3. Results and Discussion

In Figure 1, a matrix plot is presented with the differences between successive plots (normalized by initial mass) for all the specimens and cycles studied. This kind of plot allows one to see that the variations are more marked in the Semi-rijo and Moca Creme specimens, both at the beginning (positive variations) and end (negative variations) of the salt crystallization tests, especially at the end of the Moca Creme tests. One can also see that in the grainstone specimens, there is a certain up and down irregularity in the intermediate portions of the tests (it will be relevant to highlight that this pattern will be much harder to detect with the more usual cumulative curve of mass variation). Diverse statistical tools can help one to assess this visual analysis.

Cluster K-means analysis (

Table 1. K-means cluster analyses of the specimens of the two grainstone types (Semi-rijo, SR, and Moca Creme, MC) and travertine (T) with distribution by clusters and distance for 3-clusters and 2-cluster models.

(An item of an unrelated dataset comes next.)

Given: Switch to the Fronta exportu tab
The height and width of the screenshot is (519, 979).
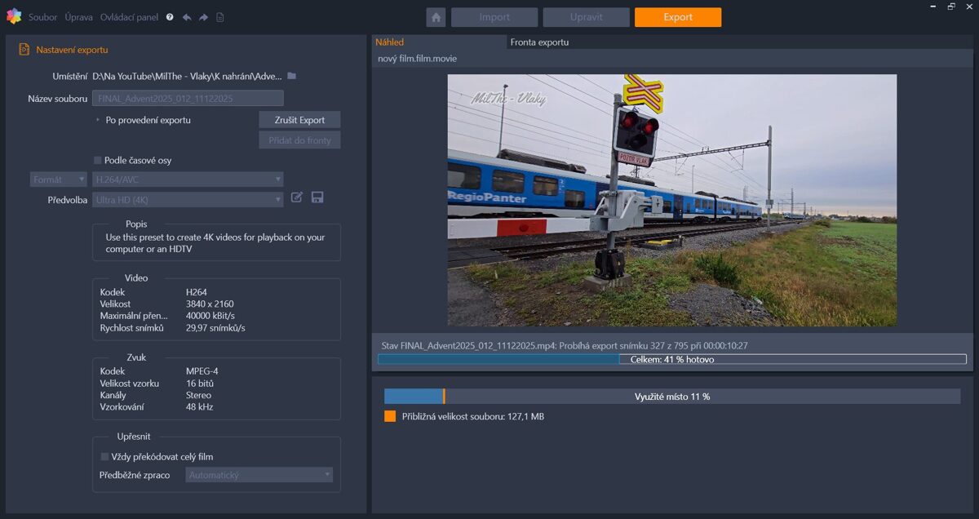Looking at the screenshot, I should (539, 42).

3-Clusters	Specimen	Distance	2-Cluster	Specimen	Distance
Cluster 1	SR1	0.77	Cluster 1	SR1	0.75
	MC1	0.89		SR2	0.90
	MC2	0.51		SR3	0.68
	MC4	0.78		SR4	0.93
	MC5	0.72		SR5	0.71
Cluster 2	SR2	0.79		SR6	0.54
	SR3	0.53		MC1	1.10
	SR4	0.83		MC2	0.89
	SR5	0.36		MC3	0.58
	SR6	0.40		MC4	1.20
	MC3	0.52		MC5	0.74
	MC6	0.44		MC6	0.60
Cluster 3	T1	0.12	Cluster 2	T1	0.12
	T2	0.69		T2	0.69
	T3	0.11		T3	0.11
	T4	0.09		T4	0.09
	T5	0.24		T5	0.24
	T6	0.21		T6	0.21
	T7	0.17		T7	0.17
	T8	0.19		T8	0.19

) for a three clusters model shows all travertine specimens in one cluster and a mix of the grainstone specimens in the other two. If 2 clusters are proposed instead, all the grainstones are placed in one cluster and all the travertine specimens in the other (distance values also show the distinction of the travertine specimens in relation to the grainstones).

All the hierarchical cluster analyses put all travertine specimens in a cluster separated from the grainstones, albeit single linkage puts one Moca Creme specimen nearer the travertine than the other grainstone specimens. In Figure 2, are presented two plots that exemplify the results of hierarchical cluster analyses (single linkage, Figure 2a, and Ward’s method, Figure 2b).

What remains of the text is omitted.